[Begin Information supplied]

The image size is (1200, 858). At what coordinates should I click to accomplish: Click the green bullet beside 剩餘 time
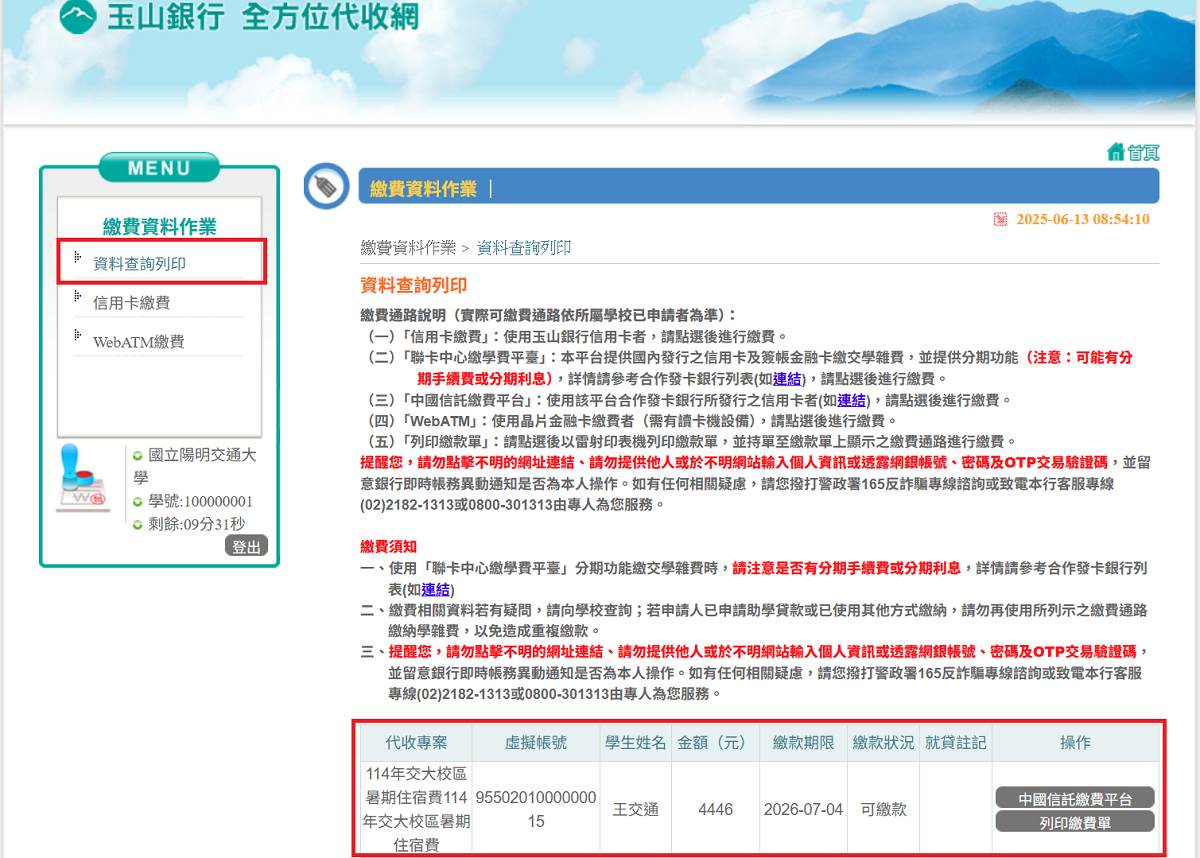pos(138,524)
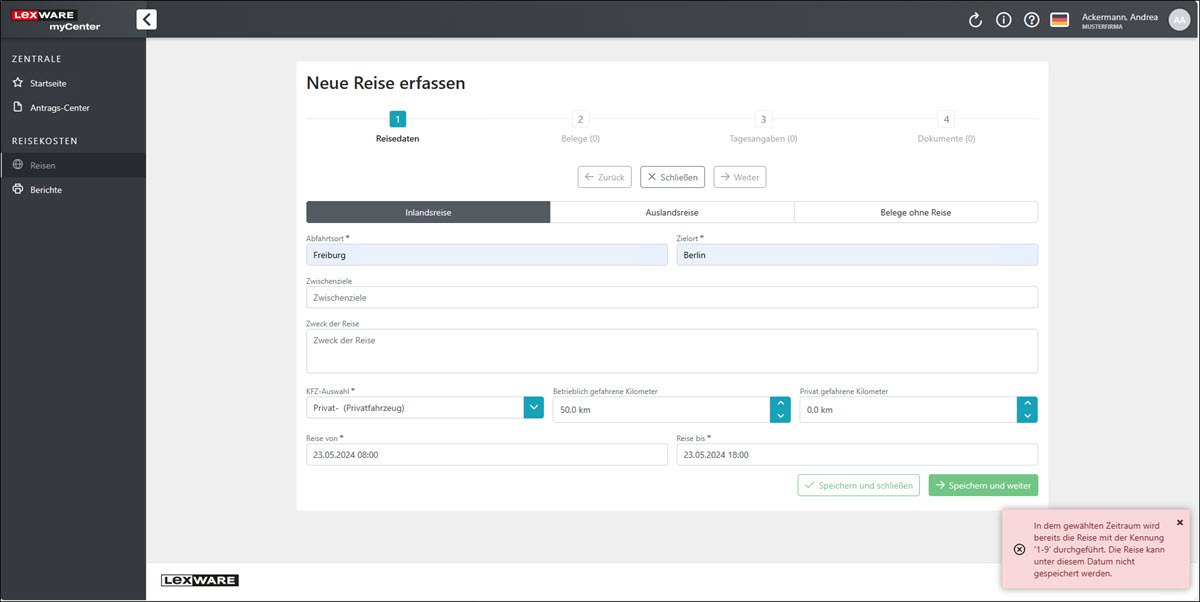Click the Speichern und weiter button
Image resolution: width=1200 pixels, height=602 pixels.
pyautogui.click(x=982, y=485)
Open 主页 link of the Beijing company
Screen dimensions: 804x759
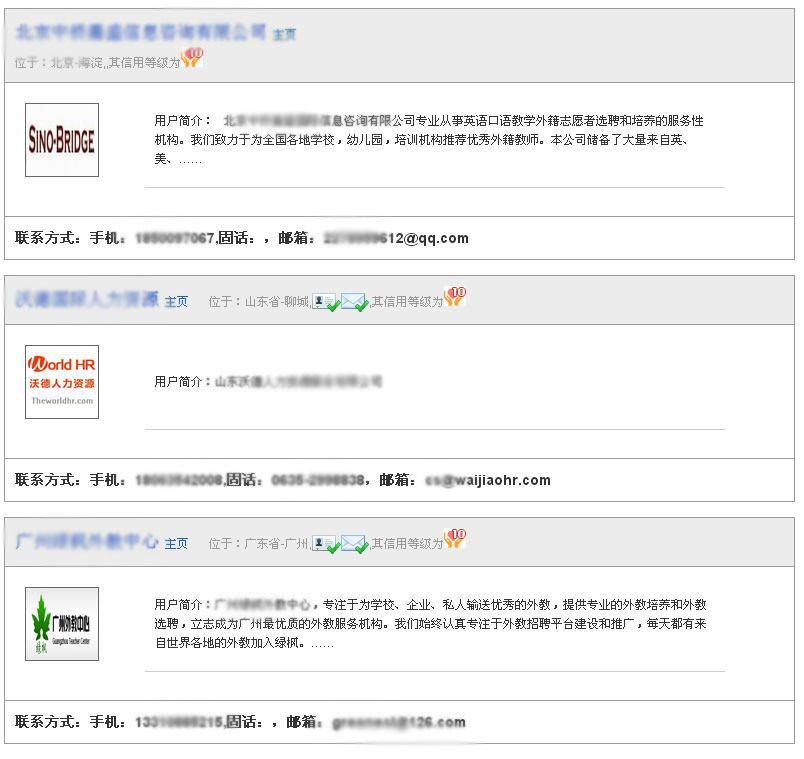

[End Information supplied]

*Written exercise*. Output the lines above as a numbered list, skipping any blank lines and leaving out the pictures.

*Answer for the task*.
1. The image size is (1200, 858). At what coordinates should I click to accomplish: Click the green bullet beside 剩餘 time
2. pos(138,524)
3. Click the Speichern und weiter button
4. Image resolution: width=1200 pixels, height=602 pixels.
5. pyautogui.click(x=982, y=485)
6. Open 主页 link of the Beijing company
7. Screen dimensions: 804x759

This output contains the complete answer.